The first article I noticed was by the BBC dated Aug. 9 of this year. Headlined “The man who saved Kyoto from the atomic bomb,” it said that the U.S. Target Committee during World War II, made up of generals and scientists, had selected Kyoto at the top of the list of Japanese cities for an atomic bomb, but Henry Stimson, the secretary of war, overruled them.

The main source for this story was given as Alex Wellerstein, a historian at the Stevens Institute of Technology. So I checked the name, and the first thing I got was his article, “Nagasaki: The Last Bomb.” Dated Aug. 7, it appeared in the online edition of The New Yorker magazine. It led back to another article of his in the same weekly on July 16, “The First Light of Trinity.” And these turned out to come from Wellerstein’s “Restricted Data: The Nuclear Secrecy Blog.”

Looking further for Reischauer or someone comparable in stature in the nonpolitical sphere, I hit on a letter to The New York Times on Aug. 20, 1995, “Who Saved Kyoto? Some Say Stimson.” It said that Reischauer himself denied the credit was his, noting that how the war secretary kept Kyoto off the target list was “documented by Otis Cary in the Japan Society Newsletter 1978.”

Otis Cary (1921-2006), who grew up in Japan as a missionary’s son and became a language officer with Donald Keene during the war, went back to Japan in 1945 as part of the Occupation. In 1947, he became the permanent representative of his alma mater, Amherst College, at Doshisha. Doshisha’s founder, Jo Niijima (Joseph Hardy Neesima: 1843-1890), was the first Japanese graduate of the college.

I happen to know Otis Cary’s translator and interpreter daughter Beth, so I asked her to kindly send me her father’s article on who saved Kyoto from the atomic bomb. In response, Beth sent me not one but two articles, and both had appeared in the Japan Quarterly, the first one in 1975, the second in 1979.

Cary’s first article, “The Sparing of Kyoto: Mr. Stimson’s ‘Pet City,’ ” reads like a detective story.

The idea of a single American saving Kyoto from bombing started around Florence Denton (1857-1947), a missionary and educator at Doshisha Women’s College who had stayed in Japan throughout the war.

In time, Langdon Warner (1881-1950) replaced her as “the savior” of Kyoto among Japanese people. Warner, a Harvard graduate who had moved to Japan and studied with Tenshin Okakura, became curator of Harvard’s Fogg Museum. He stoutly denied any role in atomic salvation, but monuments were erected for him in Nara and Kamakura, Kanagawa Prefecture, anyway.
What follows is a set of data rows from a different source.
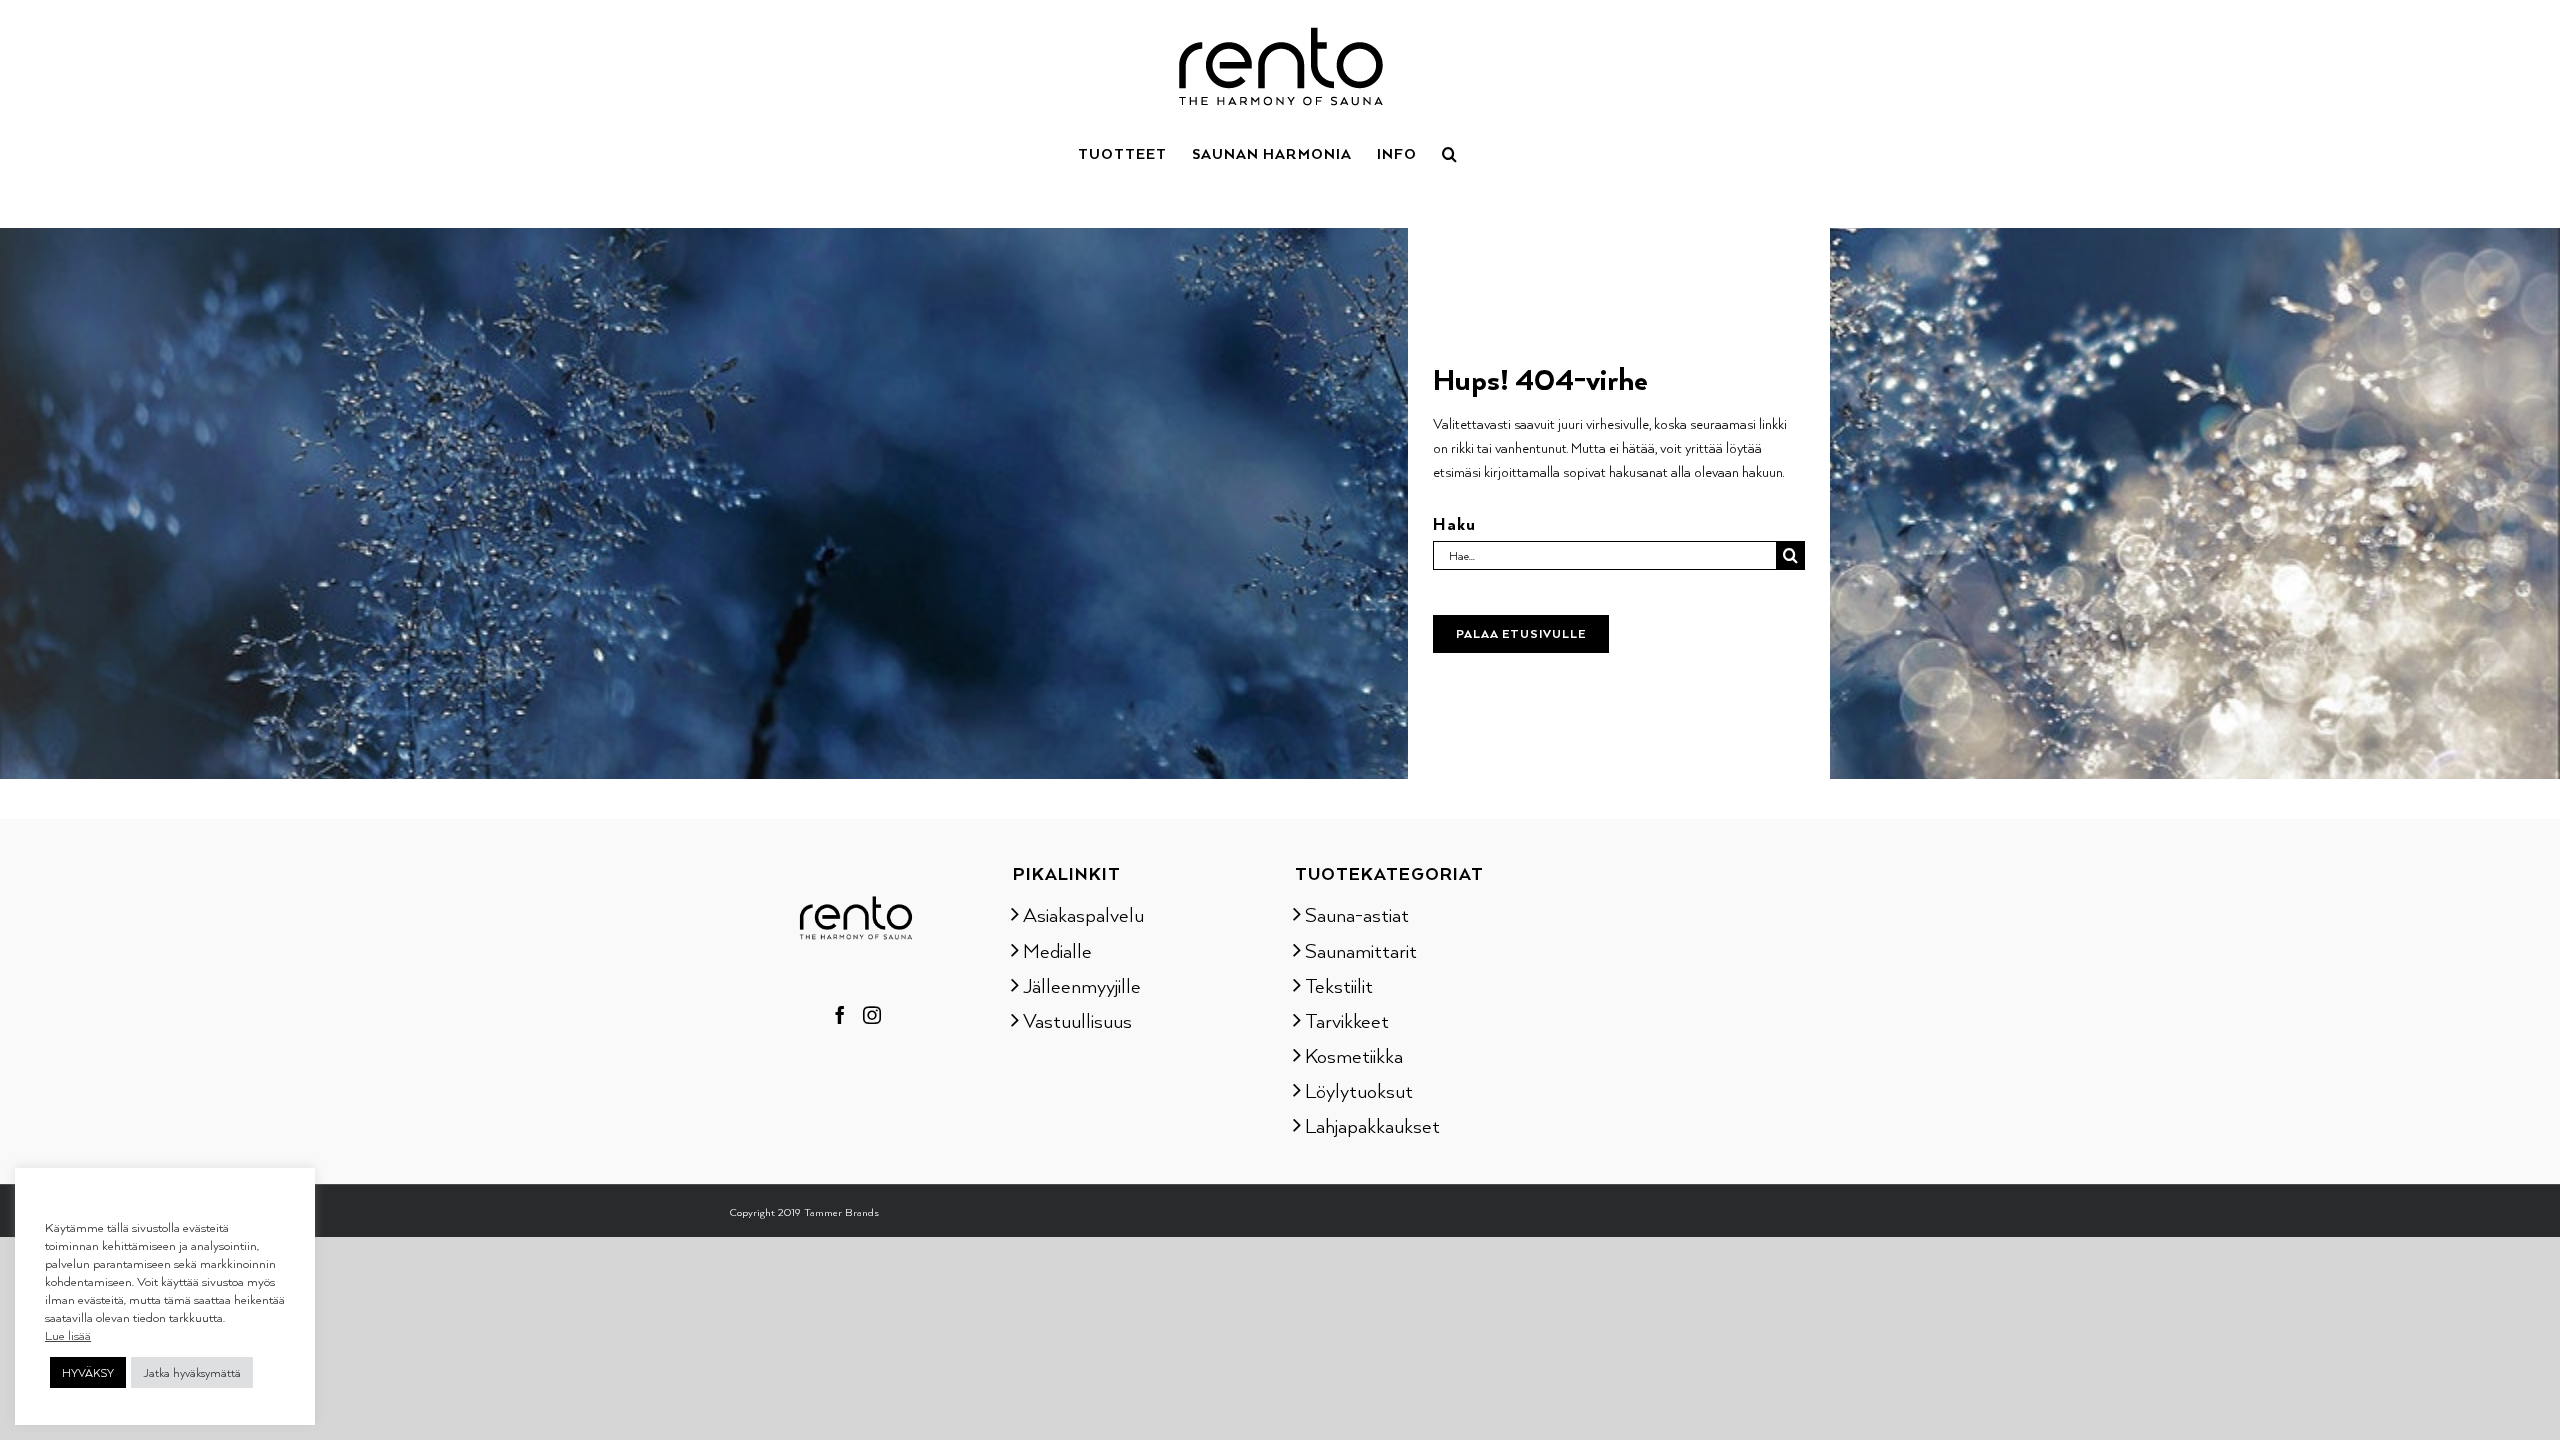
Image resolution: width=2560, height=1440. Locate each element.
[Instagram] (872, 1015)
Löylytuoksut (1359, 1090)
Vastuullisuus (1077, 1020)
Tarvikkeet (1347, 1020)
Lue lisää (68, 1335)
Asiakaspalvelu (1083, 914)
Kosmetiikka (1354, 1055)
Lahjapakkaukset (1372, 1125)
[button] (1450, 152)
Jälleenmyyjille (1082, 985)
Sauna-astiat (1357, 914)
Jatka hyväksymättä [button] (192, 1372)
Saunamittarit (1361, 950)
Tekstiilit (1339, 985)
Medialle (1057, 950)
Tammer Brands (841, 1212)
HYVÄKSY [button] (88, 1372)
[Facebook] (840, 1015)
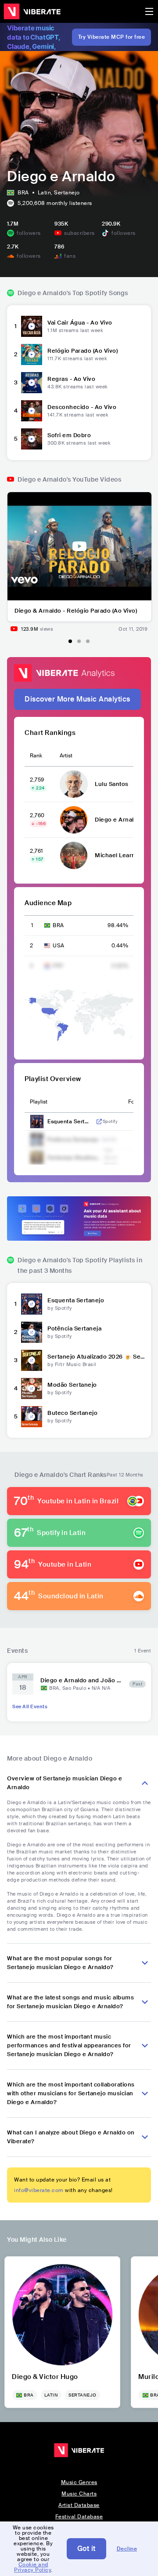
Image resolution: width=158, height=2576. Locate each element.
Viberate (32, 11)
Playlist (38, 1101)
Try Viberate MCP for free (111, 36)
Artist (66, 755)
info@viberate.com (39, 2190)
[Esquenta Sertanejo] (31, 1304)
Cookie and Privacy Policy (32, 2567)
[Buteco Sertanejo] (31, 1416)
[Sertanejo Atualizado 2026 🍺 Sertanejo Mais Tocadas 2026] (31, 1360)
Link (99, 1121)
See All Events (29, 1706)
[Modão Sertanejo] (31, 1388)
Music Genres (79, 2482)
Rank (36, 755)
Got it (86, 2548)
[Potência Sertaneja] (31, 1332)
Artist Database (79, 2505)
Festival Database (79, 2516)
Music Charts (79, 2493)
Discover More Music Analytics (77, 699)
Otis Cary says that it was Charles Cole, president of Amherst, visiting Japan in 1953, who told him who “the savior” may well have been. John J. McCloy, then chairman of the Amherst College board of trustees, recalled for Cole how, in spring 1945, when he was assistant secretary of war, his boss Henry Stimson one day asked him, “Would you consider me a sentimental old man if I removed Kyoto from the target cities for our bombers?” Stimson was 78 at the time.

With Cole’s story, Cary’s effort began to ascertain who had actually helped Kyoto escape the atomic hellfire, until, years later, he concluded that Stimson indeed was the one.

To go back to the American Zen master Richard Baker, in one class Reischauer cited Basho’s “pond-frog” haiku, and said, “Well. I never understood it. I still don’t get it.” Baker, who was “in this semi-satori experience of light and bliss” to hear the haiku, left Harvard shortly after that, forever.

Otis Cary’s other article, “Atomic Bomb Targeting — Myths and Realities,” documents the militaristic and scientific process of selecting the cities for atomic targeting in which Kyoto remained at the top to the end. It is an irony that the man who presided over military destruction helped save a number of cultural legacies for posterity for “sentimental” reasons.

Hiroaki Sato is an essayist and translator based in New York.